I saw her post on YouTube, went to the website, and really liked her Hero section. So I put my picture on the right, with my mission on the left. I added some dynamic effects (I’m a computer graphics person, I need my dose of Bezier curves). Because it was still a bit empty, I added the news section there. Not sure about that one, we’ll see. I might also add a CTA to a newsletter later on. Just below is what I’m building, then a curated list of publications, and it ends with a contact form. The contact form uses a worker deployed on Cloudflare. I used to just put my email address, but this is not a good idea; you will get spammed.

On the technical side, I ditched my previous configuration to integrate Astro. It’s easier and integrates nicely with React components. It’s as easy as it gets:

<ul class="publications-page-list">
  {publications.map((pub, index) => (
    <Publication publication={pub} idx={index} />
  ))}
</ul>

I’d absolutely recommend it for your academic website. It’s meant for content creation, which publication pages are to a certain degree. And you are not limited by the framework in the future. By default, Astro:

  1. Renders components to HTML at build time
  2. Ships the resulting HTML directly (for example, my “About” page is a real .html file)
  3. Ships zero JavaScript unless you explicitly opt in for a specific component (via client:load).

This is called islands architecture: your page is mostly static HTML, with optional interactive “islands” of JS where you actually need them. The rest of the page is plain HTML.

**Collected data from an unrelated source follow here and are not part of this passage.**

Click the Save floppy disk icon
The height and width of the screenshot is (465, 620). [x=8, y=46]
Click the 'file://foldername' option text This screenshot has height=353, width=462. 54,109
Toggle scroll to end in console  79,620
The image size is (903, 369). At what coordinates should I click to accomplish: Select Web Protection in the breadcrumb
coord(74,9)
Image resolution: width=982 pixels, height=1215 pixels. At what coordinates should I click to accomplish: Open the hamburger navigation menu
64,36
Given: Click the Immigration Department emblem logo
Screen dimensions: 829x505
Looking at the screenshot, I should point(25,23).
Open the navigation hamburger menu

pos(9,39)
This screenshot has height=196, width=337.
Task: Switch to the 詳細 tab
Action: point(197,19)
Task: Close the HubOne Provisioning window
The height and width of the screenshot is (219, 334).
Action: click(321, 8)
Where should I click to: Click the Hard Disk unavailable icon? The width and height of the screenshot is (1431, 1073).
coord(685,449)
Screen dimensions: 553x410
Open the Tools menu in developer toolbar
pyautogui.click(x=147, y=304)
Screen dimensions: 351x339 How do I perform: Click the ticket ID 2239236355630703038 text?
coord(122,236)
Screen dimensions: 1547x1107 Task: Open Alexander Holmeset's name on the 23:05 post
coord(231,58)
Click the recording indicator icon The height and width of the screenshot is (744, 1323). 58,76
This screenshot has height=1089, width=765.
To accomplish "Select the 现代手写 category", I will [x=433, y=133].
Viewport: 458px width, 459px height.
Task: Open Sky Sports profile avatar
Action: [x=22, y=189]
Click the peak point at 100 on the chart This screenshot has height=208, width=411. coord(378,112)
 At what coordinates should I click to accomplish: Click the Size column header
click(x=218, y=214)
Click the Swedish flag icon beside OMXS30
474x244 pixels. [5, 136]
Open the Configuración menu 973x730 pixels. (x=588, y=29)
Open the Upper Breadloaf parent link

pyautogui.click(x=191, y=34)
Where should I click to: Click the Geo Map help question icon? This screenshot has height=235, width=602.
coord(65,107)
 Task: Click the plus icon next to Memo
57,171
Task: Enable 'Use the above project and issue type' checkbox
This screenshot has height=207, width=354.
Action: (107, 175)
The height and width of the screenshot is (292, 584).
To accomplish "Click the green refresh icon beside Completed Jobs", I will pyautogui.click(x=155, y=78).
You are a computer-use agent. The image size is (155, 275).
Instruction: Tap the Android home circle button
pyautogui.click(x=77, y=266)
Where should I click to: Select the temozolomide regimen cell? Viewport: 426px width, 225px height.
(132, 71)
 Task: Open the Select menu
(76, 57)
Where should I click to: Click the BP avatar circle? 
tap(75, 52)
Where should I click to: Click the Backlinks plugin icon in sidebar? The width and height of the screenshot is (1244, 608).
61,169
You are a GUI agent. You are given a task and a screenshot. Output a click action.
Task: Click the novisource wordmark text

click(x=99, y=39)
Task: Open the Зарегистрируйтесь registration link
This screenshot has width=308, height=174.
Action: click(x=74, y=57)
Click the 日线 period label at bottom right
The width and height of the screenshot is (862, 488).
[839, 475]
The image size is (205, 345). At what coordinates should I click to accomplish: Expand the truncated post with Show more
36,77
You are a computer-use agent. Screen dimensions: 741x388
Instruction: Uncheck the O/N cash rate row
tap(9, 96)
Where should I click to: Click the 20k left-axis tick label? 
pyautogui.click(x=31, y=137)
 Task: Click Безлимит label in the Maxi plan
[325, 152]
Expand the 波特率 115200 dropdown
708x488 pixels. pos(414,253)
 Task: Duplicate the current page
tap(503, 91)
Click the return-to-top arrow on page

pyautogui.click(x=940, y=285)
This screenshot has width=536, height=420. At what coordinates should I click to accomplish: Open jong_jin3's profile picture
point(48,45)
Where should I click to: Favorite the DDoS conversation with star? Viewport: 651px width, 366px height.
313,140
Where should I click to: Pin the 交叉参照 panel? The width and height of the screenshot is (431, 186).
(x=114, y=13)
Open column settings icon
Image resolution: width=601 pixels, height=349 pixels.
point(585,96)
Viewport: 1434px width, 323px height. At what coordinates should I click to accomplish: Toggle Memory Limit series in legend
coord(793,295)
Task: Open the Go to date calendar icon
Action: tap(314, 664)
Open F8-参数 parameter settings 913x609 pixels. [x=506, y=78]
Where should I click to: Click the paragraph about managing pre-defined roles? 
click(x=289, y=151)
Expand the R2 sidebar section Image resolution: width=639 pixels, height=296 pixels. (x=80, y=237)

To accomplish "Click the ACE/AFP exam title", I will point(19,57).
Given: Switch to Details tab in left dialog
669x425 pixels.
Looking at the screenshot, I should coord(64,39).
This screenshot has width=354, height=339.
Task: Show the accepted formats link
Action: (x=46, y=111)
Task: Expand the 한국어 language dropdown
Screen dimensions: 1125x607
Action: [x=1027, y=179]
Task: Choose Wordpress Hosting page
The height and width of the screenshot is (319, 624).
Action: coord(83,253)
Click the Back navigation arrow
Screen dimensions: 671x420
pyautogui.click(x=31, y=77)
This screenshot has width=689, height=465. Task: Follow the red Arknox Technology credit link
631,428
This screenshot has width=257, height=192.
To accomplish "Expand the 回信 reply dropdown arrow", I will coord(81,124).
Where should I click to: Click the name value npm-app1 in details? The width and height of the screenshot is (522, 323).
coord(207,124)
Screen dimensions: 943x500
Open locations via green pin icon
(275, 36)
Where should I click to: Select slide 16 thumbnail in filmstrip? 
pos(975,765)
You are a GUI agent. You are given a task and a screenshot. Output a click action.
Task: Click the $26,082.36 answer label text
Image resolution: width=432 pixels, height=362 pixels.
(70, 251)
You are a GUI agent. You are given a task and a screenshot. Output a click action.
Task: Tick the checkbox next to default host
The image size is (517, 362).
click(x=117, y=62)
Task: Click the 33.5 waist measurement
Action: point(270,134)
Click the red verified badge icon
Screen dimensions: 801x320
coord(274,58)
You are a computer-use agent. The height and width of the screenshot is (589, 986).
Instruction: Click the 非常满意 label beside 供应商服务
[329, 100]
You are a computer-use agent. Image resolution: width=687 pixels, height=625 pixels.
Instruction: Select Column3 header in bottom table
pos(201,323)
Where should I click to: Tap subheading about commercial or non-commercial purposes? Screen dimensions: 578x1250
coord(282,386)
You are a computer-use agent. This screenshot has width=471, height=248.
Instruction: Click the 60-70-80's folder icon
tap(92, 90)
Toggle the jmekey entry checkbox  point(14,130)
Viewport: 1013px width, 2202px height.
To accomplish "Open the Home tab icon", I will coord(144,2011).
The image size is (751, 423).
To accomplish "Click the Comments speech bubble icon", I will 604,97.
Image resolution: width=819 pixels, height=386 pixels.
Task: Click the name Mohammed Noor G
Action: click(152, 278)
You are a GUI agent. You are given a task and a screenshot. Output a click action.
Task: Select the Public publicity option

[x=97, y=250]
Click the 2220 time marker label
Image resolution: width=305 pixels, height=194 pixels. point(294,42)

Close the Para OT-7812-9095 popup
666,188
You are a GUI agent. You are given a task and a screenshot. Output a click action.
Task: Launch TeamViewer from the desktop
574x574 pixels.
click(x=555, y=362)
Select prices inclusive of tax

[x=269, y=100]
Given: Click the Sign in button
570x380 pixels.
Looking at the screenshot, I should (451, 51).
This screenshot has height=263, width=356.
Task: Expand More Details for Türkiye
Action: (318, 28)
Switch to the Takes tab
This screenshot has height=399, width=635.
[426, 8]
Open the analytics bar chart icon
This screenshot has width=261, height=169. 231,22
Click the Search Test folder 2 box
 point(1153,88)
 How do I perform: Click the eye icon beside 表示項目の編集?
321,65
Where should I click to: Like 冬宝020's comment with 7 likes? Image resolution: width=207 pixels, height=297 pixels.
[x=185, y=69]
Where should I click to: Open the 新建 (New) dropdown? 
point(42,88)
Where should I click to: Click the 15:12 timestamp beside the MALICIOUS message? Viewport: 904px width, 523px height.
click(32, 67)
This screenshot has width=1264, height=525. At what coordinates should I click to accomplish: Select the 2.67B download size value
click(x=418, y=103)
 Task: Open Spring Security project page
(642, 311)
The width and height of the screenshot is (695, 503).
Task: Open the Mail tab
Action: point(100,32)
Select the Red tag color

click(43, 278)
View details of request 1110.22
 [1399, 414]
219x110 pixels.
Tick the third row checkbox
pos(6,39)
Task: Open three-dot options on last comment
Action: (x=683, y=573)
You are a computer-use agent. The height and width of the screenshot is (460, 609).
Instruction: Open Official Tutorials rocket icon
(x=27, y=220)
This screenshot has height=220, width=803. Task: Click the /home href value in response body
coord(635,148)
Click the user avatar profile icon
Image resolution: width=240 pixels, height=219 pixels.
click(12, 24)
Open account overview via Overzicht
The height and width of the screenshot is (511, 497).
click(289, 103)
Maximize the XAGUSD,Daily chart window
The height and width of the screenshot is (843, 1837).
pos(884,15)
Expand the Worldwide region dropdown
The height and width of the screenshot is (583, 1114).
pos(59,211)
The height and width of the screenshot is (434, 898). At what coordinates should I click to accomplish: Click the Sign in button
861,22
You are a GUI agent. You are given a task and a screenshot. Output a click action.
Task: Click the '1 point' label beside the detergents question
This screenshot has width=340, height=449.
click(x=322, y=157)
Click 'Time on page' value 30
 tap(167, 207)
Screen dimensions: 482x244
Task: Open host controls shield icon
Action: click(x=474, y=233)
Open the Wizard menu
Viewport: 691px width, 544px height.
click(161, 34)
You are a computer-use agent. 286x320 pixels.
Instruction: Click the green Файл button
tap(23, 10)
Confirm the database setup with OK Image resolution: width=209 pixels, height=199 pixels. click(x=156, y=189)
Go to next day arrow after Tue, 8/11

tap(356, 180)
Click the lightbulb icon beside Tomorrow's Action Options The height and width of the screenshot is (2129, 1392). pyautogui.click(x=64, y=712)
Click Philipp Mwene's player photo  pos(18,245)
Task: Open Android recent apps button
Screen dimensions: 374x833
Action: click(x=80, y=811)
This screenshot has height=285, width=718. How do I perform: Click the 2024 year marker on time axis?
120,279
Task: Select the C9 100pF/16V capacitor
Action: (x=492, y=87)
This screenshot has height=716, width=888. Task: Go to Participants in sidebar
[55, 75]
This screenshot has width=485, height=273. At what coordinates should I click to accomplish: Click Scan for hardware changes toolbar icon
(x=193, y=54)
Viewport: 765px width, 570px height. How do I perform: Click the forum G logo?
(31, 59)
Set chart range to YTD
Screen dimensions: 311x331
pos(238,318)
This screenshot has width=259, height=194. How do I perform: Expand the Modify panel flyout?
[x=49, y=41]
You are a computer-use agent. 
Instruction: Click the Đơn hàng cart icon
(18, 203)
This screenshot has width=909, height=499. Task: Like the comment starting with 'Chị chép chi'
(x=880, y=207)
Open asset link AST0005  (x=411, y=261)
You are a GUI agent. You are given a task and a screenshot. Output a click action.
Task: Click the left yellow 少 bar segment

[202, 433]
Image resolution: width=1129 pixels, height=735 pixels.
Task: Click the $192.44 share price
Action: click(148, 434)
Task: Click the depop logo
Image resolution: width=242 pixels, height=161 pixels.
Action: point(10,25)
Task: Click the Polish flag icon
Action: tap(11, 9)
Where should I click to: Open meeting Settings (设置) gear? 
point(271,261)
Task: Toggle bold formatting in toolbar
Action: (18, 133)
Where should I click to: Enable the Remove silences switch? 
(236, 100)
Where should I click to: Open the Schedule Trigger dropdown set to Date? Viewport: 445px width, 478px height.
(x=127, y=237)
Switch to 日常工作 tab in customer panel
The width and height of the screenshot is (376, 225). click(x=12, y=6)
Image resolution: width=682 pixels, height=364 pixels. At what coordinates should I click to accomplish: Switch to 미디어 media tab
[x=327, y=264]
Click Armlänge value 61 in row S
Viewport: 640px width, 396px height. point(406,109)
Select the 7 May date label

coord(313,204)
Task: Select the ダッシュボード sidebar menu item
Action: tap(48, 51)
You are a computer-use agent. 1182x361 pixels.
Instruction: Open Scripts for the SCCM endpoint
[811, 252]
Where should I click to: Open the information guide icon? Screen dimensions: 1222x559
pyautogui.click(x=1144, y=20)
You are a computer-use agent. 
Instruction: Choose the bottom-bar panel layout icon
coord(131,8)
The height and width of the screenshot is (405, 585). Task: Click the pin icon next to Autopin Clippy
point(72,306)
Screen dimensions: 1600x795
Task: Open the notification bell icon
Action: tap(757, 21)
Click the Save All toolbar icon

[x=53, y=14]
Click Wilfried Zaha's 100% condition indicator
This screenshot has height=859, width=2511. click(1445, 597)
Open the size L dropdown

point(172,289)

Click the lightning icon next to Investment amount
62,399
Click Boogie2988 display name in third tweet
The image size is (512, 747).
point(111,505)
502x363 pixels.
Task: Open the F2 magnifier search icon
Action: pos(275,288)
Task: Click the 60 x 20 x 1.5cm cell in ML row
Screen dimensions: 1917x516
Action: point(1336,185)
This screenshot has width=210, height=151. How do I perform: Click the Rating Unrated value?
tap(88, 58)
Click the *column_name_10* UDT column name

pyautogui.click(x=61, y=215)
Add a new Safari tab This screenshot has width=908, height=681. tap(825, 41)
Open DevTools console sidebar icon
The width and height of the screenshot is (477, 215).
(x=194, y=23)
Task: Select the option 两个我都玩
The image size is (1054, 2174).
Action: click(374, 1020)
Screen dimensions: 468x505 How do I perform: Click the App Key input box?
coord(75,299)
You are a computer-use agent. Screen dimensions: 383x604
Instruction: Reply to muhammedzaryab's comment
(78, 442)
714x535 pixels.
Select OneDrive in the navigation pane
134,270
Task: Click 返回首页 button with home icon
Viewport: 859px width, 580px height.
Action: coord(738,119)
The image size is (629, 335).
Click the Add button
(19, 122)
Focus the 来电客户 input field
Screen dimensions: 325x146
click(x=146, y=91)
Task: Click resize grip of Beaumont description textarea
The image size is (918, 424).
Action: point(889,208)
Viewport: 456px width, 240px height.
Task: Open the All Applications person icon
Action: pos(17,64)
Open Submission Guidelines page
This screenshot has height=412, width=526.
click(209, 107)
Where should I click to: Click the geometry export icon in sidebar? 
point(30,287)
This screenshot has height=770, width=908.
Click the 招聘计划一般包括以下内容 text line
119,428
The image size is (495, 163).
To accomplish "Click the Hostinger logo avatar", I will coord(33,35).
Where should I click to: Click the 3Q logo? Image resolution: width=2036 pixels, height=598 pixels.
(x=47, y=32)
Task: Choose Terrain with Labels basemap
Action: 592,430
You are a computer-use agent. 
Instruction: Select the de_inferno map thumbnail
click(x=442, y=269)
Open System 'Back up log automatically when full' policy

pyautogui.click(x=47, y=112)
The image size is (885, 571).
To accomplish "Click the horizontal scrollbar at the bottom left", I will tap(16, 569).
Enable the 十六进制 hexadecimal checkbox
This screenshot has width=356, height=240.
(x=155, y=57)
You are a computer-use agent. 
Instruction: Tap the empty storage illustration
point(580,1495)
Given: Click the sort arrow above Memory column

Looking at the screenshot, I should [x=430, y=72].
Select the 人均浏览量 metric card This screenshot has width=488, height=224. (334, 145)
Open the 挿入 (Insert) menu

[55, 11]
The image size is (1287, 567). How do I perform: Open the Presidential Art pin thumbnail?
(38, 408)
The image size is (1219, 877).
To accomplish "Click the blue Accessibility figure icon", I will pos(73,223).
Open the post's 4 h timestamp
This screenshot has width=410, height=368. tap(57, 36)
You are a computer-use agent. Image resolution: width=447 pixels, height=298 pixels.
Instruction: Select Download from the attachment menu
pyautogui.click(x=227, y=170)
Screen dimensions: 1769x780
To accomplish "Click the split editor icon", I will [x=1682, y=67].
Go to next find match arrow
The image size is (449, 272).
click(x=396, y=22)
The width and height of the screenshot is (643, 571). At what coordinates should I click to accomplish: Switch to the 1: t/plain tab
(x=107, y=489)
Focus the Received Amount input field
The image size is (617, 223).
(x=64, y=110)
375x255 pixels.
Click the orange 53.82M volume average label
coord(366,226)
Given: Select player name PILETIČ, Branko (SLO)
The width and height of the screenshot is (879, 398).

In the end, these are my recommendations if you’re building your own academic website:

  1. Use Hugo + HugoBlox for the v1.
  2. Don’t do manual HTML/CSS/JS or React+Vite, except if you want to learn them for some reason. React is a useful tool to have under your belt.
  3. Use Astro if you want the flexibility of React and a website that drives traffic.

I also added an About page. I took inspiration here from a different source: Shaohui Liu, a CS PhD from ETH and a friend. One line on his About page stuck with me: “I keep reading, thinking and working hard every day, but I think sincerity makes me a truly human.” It’s direct, a little unguarded, and it made him more likeable to me as a reader.

So I wrote my own About page with that in mind. Not a list of accomplishments to brag, there’s enough of that on the internet, but how I actually felt about the things I did, and what lesson I took from them. If a personal website is a portfolio, the About page is the part where the human behind the portfolio shows up.